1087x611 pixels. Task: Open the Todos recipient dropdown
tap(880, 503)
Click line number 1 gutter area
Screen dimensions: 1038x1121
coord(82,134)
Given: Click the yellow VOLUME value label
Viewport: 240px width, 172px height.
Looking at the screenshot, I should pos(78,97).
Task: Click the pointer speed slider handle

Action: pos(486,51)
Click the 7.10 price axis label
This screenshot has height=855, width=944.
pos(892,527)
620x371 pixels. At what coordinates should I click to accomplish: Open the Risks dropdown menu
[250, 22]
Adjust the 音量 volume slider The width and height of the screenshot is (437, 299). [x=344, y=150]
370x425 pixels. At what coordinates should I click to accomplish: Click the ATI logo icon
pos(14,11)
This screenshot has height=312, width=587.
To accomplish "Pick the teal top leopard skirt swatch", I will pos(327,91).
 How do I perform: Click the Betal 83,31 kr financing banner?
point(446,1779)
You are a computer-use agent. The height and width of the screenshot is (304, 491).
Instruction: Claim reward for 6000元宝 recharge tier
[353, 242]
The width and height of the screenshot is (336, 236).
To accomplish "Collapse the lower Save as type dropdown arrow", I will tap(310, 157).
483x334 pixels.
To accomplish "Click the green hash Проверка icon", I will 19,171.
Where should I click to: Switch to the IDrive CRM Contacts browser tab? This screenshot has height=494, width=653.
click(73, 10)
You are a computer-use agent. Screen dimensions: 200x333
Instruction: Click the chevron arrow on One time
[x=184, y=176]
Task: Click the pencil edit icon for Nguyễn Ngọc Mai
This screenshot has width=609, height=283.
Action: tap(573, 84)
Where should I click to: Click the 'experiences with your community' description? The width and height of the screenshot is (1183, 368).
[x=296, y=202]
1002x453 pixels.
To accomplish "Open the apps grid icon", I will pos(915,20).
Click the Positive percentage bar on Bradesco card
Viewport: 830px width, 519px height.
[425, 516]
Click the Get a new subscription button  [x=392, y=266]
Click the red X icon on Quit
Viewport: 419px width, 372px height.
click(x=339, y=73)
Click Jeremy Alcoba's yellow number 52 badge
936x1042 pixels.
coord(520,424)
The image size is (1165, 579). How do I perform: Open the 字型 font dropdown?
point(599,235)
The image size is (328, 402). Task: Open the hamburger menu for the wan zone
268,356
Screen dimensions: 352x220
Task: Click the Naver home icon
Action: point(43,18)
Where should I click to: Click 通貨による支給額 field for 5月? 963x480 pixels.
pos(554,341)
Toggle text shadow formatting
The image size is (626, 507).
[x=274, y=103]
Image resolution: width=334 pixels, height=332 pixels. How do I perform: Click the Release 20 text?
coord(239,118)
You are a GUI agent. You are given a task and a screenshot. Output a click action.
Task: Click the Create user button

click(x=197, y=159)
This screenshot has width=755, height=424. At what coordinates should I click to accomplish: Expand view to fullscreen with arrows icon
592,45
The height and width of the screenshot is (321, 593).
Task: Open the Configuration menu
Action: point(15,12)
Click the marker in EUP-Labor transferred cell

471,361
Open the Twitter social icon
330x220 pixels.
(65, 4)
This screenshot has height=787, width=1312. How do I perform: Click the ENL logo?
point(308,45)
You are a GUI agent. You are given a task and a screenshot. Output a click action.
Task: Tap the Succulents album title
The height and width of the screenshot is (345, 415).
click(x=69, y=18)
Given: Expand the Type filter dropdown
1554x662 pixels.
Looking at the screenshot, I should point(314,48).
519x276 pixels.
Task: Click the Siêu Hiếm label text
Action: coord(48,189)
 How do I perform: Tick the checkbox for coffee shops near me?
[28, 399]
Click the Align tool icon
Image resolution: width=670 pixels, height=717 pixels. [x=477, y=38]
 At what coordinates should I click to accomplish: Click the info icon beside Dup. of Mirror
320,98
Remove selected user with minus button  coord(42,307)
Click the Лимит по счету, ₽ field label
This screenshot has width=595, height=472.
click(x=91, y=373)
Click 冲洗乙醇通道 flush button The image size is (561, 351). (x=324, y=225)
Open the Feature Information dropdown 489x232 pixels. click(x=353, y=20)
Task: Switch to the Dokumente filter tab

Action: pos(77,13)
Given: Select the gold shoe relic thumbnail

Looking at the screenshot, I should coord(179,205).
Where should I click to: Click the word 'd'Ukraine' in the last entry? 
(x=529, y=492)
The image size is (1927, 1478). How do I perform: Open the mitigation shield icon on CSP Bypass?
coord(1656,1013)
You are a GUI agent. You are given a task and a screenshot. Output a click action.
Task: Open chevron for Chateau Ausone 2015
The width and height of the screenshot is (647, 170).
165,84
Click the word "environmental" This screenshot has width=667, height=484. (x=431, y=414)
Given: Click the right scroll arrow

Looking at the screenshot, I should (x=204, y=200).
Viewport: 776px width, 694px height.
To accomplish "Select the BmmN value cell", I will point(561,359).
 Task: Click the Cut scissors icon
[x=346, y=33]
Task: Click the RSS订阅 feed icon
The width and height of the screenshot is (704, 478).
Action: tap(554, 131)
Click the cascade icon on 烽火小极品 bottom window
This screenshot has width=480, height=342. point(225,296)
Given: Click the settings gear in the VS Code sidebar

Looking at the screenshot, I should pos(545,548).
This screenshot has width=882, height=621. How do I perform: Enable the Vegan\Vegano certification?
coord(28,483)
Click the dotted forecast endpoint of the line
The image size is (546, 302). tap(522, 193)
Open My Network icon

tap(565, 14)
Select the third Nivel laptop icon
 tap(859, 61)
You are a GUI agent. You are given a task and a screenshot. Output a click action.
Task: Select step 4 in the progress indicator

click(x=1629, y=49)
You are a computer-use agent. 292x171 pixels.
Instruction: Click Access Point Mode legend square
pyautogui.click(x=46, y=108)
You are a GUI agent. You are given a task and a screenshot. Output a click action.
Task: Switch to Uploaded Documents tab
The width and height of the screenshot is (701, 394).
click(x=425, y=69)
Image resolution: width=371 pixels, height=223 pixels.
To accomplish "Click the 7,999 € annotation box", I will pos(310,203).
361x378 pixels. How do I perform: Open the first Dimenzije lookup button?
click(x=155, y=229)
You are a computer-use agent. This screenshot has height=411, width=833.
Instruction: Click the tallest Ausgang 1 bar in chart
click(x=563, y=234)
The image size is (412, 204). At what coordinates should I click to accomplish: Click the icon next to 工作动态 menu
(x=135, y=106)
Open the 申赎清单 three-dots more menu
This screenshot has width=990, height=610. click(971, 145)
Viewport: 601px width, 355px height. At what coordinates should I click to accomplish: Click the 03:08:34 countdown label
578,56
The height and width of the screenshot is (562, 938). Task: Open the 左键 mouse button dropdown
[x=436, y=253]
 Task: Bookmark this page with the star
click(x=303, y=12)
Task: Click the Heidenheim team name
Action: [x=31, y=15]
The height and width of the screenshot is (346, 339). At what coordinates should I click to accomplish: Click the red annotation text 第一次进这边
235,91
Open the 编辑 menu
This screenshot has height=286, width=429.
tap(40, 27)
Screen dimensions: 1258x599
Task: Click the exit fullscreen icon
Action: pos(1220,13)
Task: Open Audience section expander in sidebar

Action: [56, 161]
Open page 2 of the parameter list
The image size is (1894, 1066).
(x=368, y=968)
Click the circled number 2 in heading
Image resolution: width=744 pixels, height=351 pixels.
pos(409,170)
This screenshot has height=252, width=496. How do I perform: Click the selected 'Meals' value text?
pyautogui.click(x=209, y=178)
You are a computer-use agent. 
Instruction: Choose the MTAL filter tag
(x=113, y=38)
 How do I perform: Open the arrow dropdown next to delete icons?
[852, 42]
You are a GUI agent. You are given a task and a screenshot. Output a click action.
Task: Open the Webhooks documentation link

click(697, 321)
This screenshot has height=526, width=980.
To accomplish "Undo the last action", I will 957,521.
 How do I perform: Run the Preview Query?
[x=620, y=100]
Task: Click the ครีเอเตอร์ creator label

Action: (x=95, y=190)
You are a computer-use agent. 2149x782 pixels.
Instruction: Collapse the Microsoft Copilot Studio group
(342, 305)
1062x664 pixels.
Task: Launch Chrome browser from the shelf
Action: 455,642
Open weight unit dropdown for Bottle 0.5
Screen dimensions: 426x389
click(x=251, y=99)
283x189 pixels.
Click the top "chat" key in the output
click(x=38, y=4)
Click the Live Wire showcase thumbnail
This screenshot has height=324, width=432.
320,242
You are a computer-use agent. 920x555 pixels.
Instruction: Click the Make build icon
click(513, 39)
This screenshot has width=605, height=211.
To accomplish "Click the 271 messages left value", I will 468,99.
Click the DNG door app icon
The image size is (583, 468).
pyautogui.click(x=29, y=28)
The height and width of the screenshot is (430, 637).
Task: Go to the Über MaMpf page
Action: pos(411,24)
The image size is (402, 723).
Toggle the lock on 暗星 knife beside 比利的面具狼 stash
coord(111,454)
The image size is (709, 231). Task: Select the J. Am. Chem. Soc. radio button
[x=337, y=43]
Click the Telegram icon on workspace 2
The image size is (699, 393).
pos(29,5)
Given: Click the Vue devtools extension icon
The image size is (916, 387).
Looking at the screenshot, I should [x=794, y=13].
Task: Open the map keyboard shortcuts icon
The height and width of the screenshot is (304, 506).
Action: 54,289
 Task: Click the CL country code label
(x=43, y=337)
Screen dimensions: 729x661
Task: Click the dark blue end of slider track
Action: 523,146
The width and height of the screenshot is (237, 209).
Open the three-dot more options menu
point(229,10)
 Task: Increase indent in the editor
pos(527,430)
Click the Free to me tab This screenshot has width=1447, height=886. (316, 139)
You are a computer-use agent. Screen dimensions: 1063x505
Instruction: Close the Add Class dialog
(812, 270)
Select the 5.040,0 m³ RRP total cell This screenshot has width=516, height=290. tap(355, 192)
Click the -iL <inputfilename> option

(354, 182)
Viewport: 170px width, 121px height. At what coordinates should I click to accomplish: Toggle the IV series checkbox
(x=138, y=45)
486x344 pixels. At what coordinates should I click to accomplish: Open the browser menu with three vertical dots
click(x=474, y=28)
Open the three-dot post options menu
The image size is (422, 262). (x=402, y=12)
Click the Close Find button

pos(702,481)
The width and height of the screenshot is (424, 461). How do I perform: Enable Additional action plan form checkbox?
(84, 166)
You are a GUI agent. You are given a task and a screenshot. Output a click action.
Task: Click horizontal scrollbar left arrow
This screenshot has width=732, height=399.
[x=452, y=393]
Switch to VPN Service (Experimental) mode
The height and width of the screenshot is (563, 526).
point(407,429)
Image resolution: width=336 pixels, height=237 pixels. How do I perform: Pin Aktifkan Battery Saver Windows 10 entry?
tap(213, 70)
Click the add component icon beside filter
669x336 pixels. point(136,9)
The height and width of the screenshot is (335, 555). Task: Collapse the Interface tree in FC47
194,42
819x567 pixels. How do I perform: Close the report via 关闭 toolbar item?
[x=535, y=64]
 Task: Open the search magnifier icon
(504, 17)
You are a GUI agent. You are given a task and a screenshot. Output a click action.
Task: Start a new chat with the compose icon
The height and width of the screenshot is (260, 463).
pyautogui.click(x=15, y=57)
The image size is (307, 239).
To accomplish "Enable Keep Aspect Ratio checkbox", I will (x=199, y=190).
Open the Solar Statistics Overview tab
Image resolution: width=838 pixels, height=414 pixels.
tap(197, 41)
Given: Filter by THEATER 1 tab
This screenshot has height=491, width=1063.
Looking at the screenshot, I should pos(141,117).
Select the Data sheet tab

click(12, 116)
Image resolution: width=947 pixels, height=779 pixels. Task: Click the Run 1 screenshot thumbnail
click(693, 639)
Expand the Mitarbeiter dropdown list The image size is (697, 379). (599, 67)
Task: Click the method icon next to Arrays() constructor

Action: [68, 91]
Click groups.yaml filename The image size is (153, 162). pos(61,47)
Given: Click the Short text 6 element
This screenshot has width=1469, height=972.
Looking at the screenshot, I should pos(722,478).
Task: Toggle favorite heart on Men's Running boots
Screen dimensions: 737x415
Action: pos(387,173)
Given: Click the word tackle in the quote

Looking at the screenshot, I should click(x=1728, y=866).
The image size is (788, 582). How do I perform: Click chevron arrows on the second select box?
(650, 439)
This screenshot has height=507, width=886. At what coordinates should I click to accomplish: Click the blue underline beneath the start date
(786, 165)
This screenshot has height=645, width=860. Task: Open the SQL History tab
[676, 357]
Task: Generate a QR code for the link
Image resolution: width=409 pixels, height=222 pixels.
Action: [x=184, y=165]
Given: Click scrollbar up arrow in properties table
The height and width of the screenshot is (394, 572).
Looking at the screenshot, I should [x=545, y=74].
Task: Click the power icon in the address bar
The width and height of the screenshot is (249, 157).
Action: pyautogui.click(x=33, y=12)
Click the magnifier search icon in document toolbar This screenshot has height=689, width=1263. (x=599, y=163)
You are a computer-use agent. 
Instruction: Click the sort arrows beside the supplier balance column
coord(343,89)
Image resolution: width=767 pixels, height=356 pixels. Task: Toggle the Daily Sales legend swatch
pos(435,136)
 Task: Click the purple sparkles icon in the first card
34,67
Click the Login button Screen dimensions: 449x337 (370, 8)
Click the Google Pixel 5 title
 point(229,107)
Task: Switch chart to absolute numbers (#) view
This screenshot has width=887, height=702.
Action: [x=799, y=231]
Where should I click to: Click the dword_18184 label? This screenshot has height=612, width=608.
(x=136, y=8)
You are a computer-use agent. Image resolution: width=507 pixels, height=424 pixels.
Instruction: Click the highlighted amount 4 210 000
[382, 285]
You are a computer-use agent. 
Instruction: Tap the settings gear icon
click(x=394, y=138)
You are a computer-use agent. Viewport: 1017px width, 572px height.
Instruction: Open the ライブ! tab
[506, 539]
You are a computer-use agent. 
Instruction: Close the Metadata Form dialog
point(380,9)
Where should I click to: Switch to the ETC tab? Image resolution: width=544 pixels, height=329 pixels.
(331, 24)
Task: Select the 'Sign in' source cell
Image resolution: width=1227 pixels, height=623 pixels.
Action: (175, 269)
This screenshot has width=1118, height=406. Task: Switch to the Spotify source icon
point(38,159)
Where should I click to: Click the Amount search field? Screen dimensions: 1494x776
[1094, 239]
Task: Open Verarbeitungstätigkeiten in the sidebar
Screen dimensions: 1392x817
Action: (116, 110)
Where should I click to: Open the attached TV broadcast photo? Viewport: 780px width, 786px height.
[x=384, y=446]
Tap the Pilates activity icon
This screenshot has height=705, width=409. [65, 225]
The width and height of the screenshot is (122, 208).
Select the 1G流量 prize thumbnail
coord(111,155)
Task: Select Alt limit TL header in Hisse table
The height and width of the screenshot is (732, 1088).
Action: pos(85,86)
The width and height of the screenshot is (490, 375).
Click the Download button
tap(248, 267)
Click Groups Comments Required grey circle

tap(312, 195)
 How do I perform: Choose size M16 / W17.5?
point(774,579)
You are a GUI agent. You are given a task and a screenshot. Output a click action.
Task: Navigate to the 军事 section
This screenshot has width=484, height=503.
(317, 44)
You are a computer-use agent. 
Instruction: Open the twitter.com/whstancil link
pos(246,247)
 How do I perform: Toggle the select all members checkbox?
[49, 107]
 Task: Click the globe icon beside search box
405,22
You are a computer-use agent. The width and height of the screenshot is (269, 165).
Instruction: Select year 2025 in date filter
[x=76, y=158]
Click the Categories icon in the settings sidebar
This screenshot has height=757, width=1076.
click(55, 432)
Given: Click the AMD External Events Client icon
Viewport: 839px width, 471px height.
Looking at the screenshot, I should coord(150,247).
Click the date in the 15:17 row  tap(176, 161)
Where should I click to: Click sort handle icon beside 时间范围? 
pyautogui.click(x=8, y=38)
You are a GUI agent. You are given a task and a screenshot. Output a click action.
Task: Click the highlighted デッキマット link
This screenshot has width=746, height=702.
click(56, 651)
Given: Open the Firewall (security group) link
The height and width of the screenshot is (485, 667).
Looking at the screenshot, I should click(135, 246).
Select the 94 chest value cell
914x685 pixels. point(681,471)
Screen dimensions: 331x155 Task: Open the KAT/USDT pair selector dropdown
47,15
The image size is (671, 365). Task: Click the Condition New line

Exercise requirements:
Go through the records line by line and count those that contain the string "list". Answer with the count alone.

Solution to this task:
2